Niger violence sparks new wave of displacement: UN
Niamey, Niger- AFP
An increase in suspected militant attacks in western Niger has forced more and more people to flee their homes, according to the UN humanitarian agency.
“Forced displacement has intensified over the first five months of 2022 because of escalating violence by non-state actors who attack civilians and security forces,” an OCHA statement said on Monday 23rd May.
The UN agency counted 136 “security incidents” from January to April this year, compared to 93 during the same period last year.
From May 1 to 19, 43 civilians were killed and 22 more abducted in the Torodi, Tera and Gotheye departments in the Tillaberi region bordering Burkina Faso and Mali, it said.
Since the start of April this year, more than 34,700 people — or more than 5,000 households — living in Tillaberi “were forced to move to settle in safer areas”, it added.
According to Niger’s defence minister, Alkassoum Indatou, defence and security forces launched a clean-up operation on May 16.

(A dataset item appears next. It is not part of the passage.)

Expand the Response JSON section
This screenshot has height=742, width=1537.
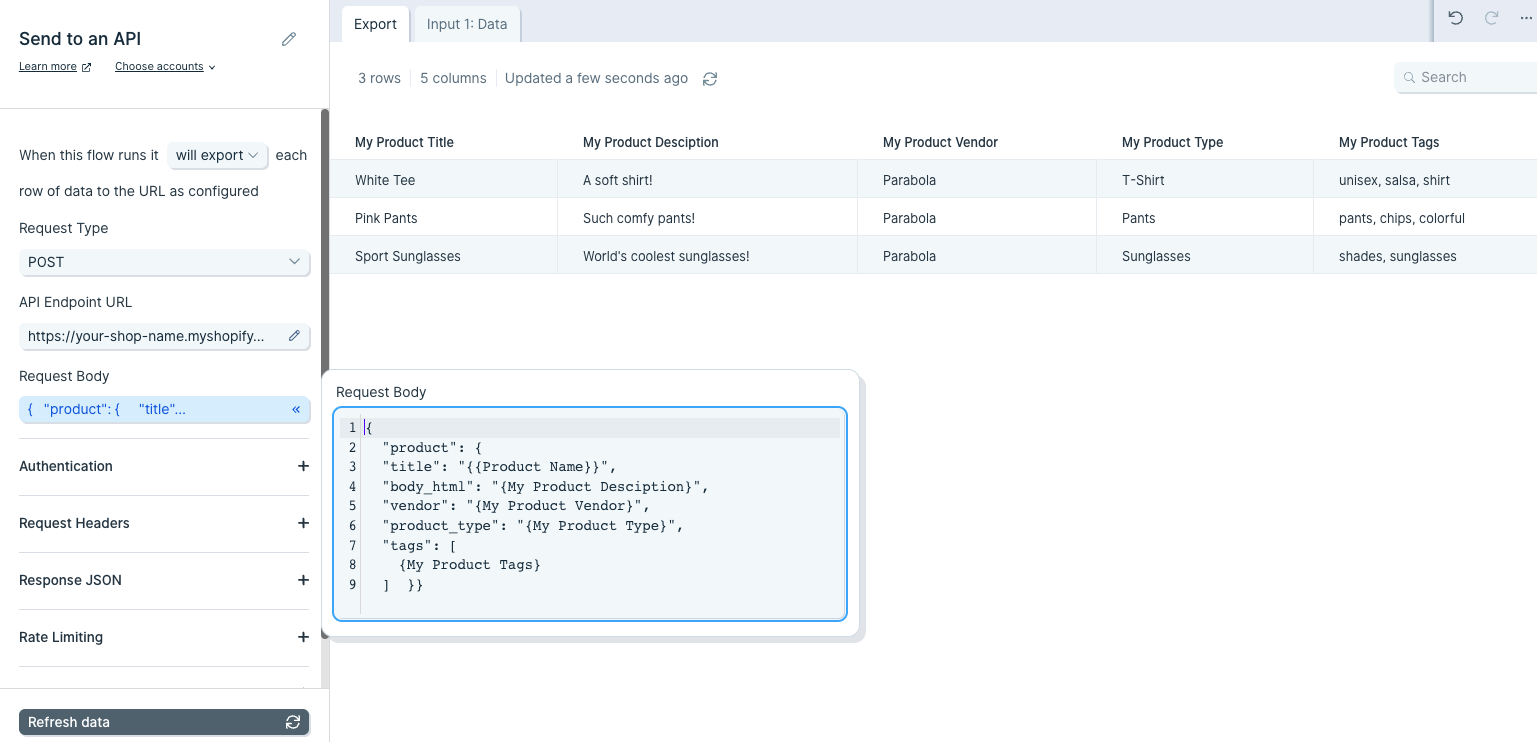[x=164, y=580]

The minister said that, as of May 23, two members of the defence and security forces had been wounded, and a vehicle damaged, while on the enemy side “65 elements of armed terrorist groups (had been) neutralised, 163 motorcycles destroyed, 12 logistics plots and eleven assembly bases destroyed.”

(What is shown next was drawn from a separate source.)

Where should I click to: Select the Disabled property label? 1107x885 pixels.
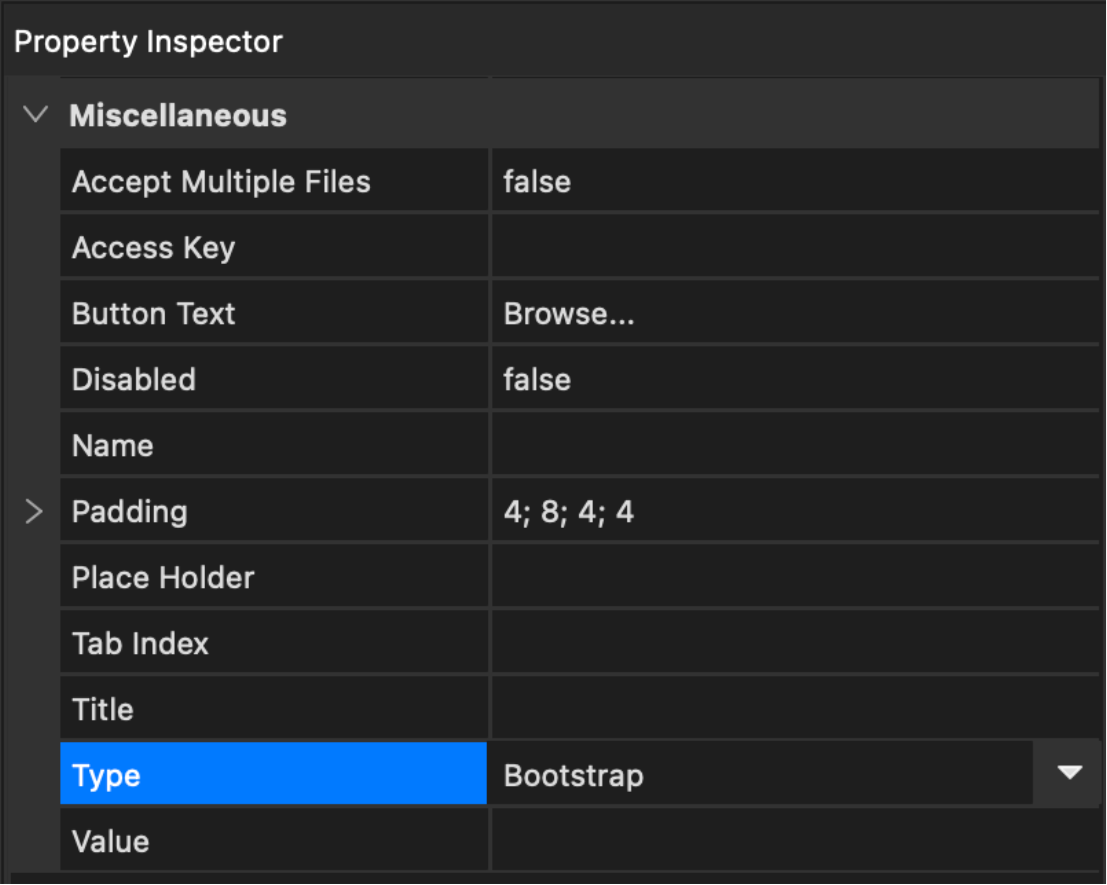pos(134,380)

Niger, which is the world’s poorest country by the benchmark of the UN’s Human Development Index, is facing militant insurgencies both on its western border with Mali and Burkina Faso and on its southeastern frontier with Nigeria.
The country is home to tens of thousands of internally displaced people, as well as refugees from Nigeria, Mali and Burkina Faso.
The unstable regions of Tahou and Tillaberi — in the tri-border area between Burkina Faso, Mali and Niger — have since 2017 seen a spate of deadly attacks linked allegedly to ISIS and Al-Qaeda.
Niger is also suffering from a grave food crisis caused by drought and violence that has stopped farmers from working their land.